Extrait du document:
»»
En effet, depuis le mois de janvier 2024, le couple se dit poursuivi. Il ne réside plus dans l'appartement qu'il avait à Bidart et allait de chambre d'hôtel en chambre d'hôtel. Traqués par de mystérieux individus : “tantôt par un ancien client de la victime dont il est établi qu'elle se livrait à une activité d’escort-girl, tantôt par des narcotrafiquants de la mafia belge et néerlandaise”, détaille le procureur de la République. Un couple qui se fréquente depuis 2013. Elle est âgée de 33 ans, de nationalité française et née en Allemagne, où réside encore sa mère. “Elle est assez isolée sur le territoire national”, dépeint Jérôme Bourrier.

Lui a 37 ans, de nationalité française, il est né en Algérie. Il possède 19 mentions sur son casier judiciaire pour des faits de vol, une infraction sur les stupéfiants, dont il est un gros consommateur, mais aussi des faits d'extorsion, de séquestration, de violences en réunion. Des condamnations qui cessent au moment de leur rencontre. “Ce couple n’était pas connu des services de police pour des faits de violences intrafamiliales”, ajoute le magistrat. Lors de la garde à vue qui s’est terminée ce dimanche matin, le mis en cause a raconté aux enquêteurs que le couple s’était séparé trois semaines en amont. Une séparation qui n'a pas été pérenne.

Deux précédentes procédures

Dans le cadre de cette errance, et peu de temps après leur arrivée au Pays basque début 2024, une première procédure est établie. Le 25 janvier, la femme de 33 ans s'était présentée au commissariat de Saint-Jean-de-Luz, avec une plaie à la tête équivalente à deux jours d’incapacité totale de travail. “Elle avait d'abord déclaré avoir été frappée par un inconnu avec une hache [...] avant d’évoquer une tentative de suicide”, raconte le procureur de Bayonne. Parallèlement, son compagnon s'était également présenté au commissariat de Biarritz pour évoquer une altercation avec sa conjointe. Il avait finalement été placé en garde à vue pour des faits supposés de violences intrafamiliales.

Cette première procédure avait finalement été classée sans suite en l'absence de charges suffisantes à l'encontre du mis en cause mis en cause qui, à l'époque et dans le cadre de cette première garde à vue, avait fait l'objet d'un examen psychiatrique. Ce dernier avait alors exclu toute abolition ou altération de son discernement, et ne préconisait pas une mesure d'internement. Le premier épisode de cette “spirale fatale”. Le deuxième, ce sont les faits qui se sont déroulés le 14 avril 2024 dans une chambre de l’hôtel Ibis à Ciboure. La victime avait chuté du 5ᵉ étage de l’établissement. Grièvement blessée, elle avait été hospitalisée à Bayonne. Le compagnon avait lui été interpellé puis mis hors de cause. La victime elle était sortie du coma le 23 avril et s’était volatilisée le mercredi 1ᵉʳ mai. Elle était inscrite sur le registre des personnes disparues.
««
Extraits du corpus:
»»
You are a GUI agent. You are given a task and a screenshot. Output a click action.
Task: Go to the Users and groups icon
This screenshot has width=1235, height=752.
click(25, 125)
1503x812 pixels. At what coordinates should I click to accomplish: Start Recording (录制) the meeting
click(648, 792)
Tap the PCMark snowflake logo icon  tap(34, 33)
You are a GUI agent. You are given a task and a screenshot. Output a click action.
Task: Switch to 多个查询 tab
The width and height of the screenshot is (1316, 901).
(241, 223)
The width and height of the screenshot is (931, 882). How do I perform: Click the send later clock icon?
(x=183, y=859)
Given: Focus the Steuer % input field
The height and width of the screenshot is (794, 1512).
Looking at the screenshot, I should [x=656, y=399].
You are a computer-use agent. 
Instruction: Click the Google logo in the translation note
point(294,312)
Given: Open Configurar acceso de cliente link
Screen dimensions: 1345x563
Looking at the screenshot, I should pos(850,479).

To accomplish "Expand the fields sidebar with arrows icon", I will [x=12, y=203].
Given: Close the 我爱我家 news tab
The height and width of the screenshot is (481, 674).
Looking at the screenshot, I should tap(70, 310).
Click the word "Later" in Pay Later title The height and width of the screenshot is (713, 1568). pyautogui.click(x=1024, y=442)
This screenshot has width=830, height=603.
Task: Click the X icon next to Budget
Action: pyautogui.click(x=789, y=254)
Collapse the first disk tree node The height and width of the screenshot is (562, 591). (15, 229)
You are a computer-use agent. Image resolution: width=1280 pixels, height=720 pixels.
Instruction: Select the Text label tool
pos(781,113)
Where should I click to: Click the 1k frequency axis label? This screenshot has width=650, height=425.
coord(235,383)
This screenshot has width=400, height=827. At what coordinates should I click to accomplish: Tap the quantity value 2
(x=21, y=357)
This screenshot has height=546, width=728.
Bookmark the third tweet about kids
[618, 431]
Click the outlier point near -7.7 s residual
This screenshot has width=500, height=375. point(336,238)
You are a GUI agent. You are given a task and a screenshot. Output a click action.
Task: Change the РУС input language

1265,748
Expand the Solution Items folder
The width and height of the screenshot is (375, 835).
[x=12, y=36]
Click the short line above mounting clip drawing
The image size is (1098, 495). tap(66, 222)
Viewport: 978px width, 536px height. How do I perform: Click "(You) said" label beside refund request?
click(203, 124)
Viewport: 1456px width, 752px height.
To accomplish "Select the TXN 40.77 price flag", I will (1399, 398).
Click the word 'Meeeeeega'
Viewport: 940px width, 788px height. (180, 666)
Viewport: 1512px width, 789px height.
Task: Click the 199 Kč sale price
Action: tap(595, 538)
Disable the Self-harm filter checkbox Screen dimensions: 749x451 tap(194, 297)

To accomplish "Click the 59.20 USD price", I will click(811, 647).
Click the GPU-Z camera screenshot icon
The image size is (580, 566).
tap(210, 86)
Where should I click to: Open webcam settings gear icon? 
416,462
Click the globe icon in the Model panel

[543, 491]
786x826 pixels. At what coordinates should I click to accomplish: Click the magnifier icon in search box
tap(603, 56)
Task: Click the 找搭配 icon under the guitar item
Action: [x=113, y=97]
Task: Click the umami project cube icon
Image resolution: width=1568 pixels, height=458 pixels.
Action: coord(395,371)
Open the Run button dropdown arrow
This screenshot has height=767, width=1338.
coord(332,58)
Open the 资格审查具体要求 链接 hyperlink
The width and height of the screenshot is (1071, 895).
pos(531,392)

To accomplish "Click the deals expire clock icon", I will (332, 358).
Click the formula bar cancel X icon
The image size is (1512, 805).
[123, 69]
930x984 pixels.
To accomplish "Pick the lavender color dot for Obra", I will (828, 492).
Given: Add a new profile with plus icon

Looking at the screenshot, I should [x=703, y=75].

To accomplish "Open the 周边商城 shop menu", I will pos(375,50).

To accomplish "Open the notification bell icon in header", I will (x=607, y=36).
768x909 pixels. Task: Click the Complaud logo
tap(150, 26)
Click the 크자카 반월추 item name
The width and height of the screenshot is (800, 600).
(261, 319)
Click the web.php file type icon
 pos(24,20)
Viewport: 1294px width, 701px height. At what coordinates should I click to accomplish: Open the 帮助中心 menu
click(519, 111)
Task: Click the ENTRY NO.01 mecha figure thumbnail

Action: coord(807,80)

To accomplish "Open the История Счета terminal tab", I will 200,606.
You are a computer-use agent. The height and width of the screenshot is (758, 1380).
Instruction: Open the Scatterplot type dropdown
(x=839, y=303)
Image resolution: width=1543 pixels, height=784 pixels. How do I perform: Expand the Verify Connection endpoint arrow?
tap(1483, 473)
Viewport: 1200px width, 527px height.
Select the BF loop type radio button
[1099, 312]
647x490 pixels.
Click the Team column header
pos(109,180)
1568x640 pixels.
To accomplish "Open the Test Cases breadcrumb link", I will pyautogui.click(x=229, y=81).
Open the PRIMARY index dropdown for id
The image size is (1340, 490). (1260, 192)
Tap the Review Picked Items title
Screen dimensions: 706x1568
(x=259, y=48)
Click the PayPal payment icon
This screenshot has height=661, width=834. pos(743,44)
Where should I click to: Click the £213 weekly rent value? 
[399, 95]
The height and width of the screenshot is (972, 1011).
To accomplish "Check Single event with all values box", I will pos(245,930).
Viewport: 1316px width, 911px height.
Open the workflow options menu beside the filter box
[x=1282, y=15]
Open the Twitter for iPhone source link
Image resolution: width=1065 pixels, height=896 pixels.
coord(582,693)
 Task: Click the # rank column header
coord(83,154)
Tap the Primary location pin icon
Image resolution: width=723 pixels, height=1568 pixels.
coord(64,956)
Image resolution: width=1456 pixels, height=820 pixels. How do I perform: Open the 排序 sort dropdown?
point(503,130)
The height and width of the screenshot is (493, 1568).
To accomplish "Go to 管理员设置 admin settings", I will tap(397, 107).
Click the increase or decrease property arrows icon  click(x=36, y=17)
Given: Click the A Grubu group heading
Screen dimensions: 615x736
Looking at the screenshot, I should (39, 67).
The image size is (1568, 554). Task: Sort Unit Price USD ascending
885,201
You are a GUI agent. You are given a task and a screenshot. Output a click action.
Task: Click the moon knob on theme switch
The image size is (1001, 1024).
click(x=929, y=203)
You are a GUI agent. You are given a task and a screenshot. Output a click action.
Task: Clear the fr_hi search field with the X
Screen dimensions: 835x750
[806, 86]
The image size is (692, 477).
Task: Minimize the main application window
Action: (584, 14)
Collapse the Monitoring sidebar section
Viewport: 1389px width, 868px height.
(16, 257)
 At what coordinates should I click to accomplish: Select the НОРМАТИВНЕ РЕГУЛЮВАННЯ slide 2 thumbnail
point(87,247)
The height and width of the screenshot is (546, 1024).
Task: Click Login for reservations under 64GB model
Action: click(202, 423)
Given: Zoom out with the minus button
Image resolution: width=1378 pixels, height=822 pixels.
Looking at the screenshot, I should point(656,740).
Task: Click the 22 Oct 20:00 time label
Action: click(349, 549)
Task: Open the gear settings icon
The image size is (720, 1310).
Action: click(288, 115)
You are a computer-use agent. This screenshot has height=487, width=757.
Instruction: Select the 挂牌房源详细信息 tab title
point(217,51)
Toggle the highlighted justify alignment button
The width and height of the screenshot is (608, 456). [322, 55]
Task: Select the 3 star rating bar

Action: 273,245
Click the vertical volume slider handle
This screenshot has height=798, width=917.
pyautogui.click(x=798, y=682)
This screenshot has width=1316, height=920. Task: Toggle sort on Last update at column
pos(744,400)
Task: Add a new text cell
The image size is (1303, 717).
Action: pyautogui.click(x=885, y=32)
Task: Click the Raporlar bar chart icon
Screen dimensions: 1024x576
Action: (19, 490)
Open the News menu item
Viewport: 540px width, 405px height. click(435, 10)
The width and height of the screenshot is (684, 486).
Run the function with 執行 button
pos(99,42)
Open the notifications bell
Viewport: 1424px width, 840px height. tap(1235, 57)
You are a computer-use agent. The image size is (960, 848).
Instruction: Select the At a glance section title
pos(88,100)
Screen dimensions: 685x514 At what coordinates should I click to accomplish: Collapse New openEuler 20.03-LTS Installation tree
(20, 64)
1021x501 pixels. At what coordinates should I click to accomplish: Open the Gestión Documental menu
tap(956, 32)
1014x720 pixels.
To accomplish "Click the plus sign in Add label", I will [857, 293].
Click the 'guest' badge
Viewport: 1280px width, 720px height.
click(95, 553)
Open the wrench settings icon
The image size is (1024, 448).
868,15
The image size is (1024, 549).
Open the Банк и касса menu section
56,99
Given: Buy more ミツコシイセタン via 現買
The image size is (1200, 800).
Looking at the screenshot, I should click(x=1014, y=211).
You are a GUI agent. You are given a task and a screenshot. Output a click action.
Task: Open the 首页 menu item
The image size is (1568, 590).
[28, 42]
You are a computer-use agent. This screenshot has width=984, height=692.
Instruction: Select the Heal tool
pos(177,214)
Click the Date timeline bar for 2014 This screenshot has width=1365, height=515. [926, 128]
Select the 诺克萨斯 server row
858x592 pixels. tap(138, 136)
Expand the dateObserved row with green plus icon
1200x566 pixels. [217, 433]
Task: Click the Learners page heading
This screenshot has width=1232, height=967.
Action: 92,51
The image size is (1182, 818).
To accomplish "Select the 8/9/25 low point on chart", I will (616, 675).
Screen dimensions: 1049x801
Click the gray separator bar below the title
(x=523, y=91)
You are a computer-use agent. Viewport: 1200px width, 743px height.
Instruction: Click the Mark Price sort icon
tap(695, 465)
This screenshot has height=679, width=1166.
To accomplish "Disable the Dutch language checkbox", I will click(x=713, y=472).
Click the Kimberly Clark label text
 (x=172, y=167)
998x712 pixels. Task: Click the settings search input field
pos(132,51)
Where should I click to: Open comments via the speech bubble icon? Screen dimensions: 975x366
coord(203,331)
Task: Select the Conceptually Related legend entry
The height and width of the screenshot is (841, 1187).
««
Consigne: Recopiez fidèlement le passage de l'extrait du document situé entre « Cette première procédure » et « des personnes disparues. », ces deux segments inclus. Pour répondre, fondez-vous uniquement sur l'extrait du document.

Corrigé:
Cette première procédure avait finalement été classée sans suite en l'absence de charges suffisantes à l'encontre du mis en cause mis en cause qui, à l'époque et dans le cadre de cette première garde à vue, avait fait l'objet d'un examen psychiatrique. Ce dernier avait alors exclu toute abolition ou altération de son discernement, et ne préconisait pas une mesure d'internement. Le premier épisode de cette “spirale fatale”. Le deuxième, ce sont les faits qui se sont déroulés le 14 avril 2024 dans une chambre de l’hôtel Ibis à Ciboure. La victime avait chuté du 5ᵉ étage de l’établissement. Grièvement blessée, elle avait été hospitalisée à Bayonne. Le compagnon avait lui été interpellé puis mis hors de cause. La victime elle était sortie du coma le 23 avril et s’était volatilisée le mercredi 1ᵉʳ mai. Elle était inscrite sur le registre des personnes disparues.